The purpose of roasting is to maximize the flavor of the instant coffee chemicals. The soluble solids make up the taste of coffee; while the volatile active substances have the aroma and oils that make up the aroma of coffee. Soluble solids, oils and cellulose (cellulose) fragments of the grain create a strong (body) flavor.
In addition, roasting makes coffee processing easier, eliminates most of the water inside the grain, leaving only the fat and wax.
2. The process of changing the quality of roasted coffee beans
Roasting of coffee will be started from the time the temperature reaches 100 degrees C until ending at 240 degrees C.
During this heating process, the ingredients in coffee will begin to transform:
When it reaches 100 degrees Celsius>
The amount of water inside will begin to evaporate, causing the coffee core to shrink.
From 100 – 150 degrees Celsius
As the water continued to disappear, the coffee began to change color to pale yellow. The shrinking process continues and with it the aroma begins to rise.
From 150 – 180 degrees Celsius
If kept at 150 degrees Celsius, the coffee core will turn from light yellow to light brown. At this time, it needs to be heated to 180 degrees Celsius to make the coffee smell better. The shrinking process ends, instead, the expansion of the volume due to the internal components begins to disintegrate.
From 180 – 200 degrees Celsius
During the heating process from 180 to 200 degrees Celsius, the coffee bean has swelled to its utmost, the aroma was sweet; the internal components were easily brought to grind. However, at this time, the finished product will not have the best quality and will not have sour taste.

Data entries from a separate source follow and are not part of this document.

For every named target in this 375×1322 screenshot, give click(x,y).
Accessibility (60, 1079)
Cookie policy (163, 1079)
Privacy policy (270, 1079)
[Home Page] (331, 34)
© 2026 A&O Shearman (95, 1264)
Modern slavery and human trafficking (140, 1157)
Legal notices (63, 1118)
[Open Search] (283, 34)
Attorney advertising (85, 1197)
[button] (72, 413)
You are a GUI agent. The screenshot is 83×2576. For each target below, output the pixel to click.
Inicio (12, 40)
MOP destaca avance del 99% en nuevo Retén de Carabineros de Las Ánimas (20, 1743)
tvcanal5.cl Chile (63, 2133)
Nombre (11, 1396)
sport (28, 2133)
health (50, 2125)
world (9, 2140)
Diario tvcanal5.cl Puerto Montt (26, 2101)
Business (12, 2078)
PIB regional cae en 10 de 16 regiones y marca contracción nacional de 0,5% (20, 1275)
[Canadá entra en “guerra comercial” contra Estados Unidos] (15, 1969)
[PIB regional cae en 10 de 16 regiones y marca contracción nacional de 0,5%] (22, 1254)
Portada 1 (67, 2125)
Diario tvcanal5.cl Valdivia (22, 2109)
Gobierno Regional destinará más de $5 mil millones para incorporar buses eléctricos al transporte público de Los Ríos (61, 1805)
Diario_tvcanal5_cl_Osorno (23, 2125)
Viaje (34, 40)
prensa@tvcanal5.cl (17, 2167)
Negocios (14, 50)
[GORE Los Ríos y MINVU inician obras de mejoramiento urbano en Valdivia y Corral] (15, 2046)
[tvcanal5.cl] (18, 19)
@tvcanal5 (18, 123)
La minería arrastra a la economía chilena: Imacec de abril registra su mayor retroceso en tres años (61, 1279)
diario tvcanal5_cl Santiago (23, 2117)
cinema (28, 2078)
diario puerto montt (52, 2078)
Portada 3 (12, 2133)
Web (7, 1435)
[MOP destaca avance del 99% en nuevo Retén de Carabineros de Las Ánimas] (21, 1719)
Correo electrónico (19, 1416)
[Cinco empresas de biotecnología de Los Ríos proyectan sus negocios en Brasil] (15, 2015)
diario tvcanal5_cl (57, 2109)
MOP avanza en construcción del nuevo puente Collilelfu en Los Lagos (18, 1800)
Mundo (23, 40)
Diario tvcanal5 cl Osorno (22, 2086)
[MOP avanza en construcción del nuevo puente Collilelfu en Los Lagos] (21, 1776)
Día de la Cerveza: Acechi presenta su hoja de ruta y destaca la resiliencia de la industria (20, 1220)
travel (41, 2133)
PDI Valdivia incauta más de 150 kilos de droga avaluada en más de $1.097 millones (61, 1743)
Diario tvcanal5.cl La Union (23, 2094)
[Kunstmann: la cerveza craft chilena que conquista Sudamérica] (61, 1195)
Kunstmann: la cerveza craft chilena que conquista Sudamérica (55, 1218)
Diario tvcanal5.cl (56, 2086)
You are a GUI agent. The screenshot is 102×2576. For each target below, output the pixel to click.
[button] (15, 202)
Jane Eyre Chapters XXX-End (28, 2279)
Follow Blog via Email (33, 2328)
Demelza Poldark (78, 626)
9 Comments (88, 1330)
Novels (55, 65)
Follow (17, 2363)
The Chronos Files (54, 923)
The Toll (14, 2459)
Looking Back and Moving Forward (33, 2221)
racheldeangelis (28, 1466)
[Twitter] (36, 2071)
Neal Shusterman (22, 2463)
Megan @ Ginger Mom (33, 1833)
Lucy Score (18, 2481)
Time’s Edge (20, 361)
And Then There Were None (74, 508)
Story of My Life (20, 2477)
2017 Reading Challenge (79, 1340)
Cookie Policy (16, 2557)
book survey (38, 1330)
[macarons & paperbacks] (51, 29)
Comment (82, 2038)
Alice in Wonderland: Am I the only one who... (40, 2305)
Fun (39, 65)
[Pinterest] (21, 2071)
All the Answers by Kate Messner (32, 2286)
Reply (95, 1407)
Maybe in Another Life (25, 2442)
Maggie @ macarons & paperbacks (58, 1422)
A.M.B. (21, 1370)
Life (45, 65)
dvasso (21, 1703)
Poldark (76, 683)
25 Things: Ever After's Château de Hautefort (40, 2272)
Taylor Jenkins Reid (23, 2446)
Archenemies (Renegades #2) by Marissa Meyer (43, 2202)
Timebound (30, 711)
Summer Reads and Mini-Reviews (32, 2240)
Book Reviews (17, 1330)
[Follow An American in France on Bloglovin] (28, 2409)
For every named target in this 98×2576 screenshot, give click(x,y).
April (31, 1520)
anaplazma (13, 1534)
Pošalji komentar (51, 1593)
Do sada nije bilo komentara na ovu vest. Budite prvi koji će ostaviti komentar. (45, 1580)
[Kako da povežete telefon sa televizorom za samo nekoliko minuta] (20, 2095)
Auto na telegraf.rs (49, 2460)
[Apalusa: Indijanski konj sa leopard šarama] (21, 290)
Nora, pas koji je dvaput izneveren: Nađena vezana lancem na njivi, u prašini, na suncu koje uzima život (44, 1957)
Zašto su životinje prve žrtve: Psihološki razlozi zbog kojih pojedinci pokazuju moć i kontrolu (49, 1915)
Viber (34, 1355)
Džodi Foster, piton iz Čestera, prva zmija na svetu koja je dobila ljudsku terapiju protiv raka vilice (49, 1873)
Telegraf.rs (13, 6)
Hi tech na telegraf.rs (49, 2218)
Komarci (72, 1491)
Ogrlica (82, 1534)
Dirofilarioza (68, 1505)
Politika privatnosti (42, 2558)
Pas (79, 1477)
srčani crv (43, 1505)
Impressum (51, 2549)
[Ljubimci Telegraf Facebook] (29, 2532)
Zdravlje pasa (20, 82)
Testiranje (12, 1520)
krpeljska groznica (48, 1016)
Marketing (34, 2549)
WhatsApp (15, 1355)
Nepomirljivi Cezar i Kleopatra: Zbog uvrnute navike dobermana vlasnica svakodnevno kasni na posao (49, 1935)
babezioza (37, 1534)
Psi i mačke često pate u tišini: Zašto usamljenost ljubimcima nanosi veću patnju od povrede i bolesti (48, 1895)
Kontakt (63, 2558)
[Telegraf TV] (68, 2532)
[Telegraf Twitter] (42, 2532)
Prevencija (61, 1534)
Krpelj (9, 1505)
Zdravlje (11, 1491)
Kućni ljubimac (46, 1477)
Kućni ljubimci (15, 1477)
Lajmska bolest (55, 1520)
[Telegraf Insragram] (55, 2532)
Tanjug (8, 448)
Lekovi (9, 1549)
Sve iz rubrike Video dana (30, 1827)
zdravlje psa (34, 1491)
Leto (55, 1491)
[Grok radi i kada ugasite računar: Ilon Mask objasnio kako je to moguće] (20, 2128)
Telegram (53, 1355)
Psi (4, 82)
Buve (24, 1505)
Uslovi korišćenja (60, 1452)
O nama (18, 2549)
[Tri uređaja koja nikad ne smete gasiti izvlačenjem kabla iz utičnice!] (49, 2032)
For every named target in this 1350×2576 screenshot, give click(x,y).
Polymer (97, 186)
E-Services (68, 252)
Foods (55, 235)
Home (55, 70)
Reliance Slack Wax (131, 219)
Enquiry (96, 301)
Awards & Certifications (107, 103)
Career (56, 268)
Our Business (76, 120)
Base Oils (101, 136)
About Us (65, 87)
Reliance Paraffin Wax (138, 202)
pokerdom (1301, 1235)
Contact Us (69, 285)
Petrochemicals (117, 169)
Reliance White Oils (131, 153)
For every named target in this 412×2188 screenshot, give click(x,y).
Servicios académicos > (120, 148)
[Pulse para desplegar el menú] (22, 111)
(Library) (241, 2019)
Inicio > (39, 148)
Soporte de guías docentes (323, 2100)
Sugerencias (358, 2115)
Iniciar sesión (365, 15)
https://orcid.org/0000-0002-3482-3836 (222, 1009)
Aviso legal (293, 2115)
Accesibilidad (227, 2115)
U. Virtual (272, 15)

From 200 – 210 degrees Celsius
Coffee beans begin to expand to the point of explosion, smoke begins to rise to create a fragrant aroma and spread further.
From 210 – 230 degrees Celsius
Coffee beans continue to swell due to the release of more carbon dioxide and explosions.
From 230 – 240 degrees Celsius
The seeds will now have a dark brown color, a strong aroma, and the internal ingredients will also be modified to achieve the best flavor. This is the best time to puree and start mixing.